Oathbreaker: A Dark Fantasy Web Serial

Arc 4: Chapter 9: The Demon, Yith



Arc 4: Chapter 9: The Demon, Yith

The broken corpse, and the monster hiding inside of it, watched me from its perch on the table. Within the gloom of the study, surrounded by stacks of tomes and research papers and other arcane equipment, it looked like some foul thing called up as part of an occult experiment. The multi-faceted eye within Kieran’s broken jaws glowed like a putrid coal.

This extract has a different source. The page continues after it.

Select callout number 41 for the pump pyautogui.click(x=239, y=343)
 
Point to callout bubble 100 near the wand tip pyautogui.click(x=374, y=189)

I wanted to check on Lias, see if he lived, but I couldn’t risk taking my eyes off the immediate threat. I heard movement off to the side. Emma.

“Keep back!” I barked, and heard her stop. Just like Lisette, Emma had no experience fighting abyssals.

Yith quivered with laughter.

Both of the Silver Queen’s pets…

And the scion of Astraea Carreon!

The demon’s host spread its arms out wide in jubilation.

I am truly blessed!

How did it know Emma’s identity? I caught sight of her in my peripheral vision, seeing the shock on her face.

Had it smelled her bloodline? Or had it been spying on us?

I blew out an amber-misted breath, stood straight, and brought Faen Orgis up into a salute. I whispered into its blade, and the flickering golden flames wreathing it condensed, sinking into the alloy and causing the patterns in the metal to glow. The light spread up my arm. My skin took on a metallic tint.

Yith’s gaze focused on me. Kieran’s corpse shuddered, his neck bulging again. I prepared to dodge, expecting another spray of blood.

But he didn’t spit at me. Instead, even more gruesomely, he vomited onto the floor. A gush of boiling blood and skittering red beetles with wrinkled faces on their shells cascaded over the floor, quickly spreading. Within moments, hundreds of crawling shapes swarmed toward me.

Worse, part of the swarm broke away to crawl toward Emma.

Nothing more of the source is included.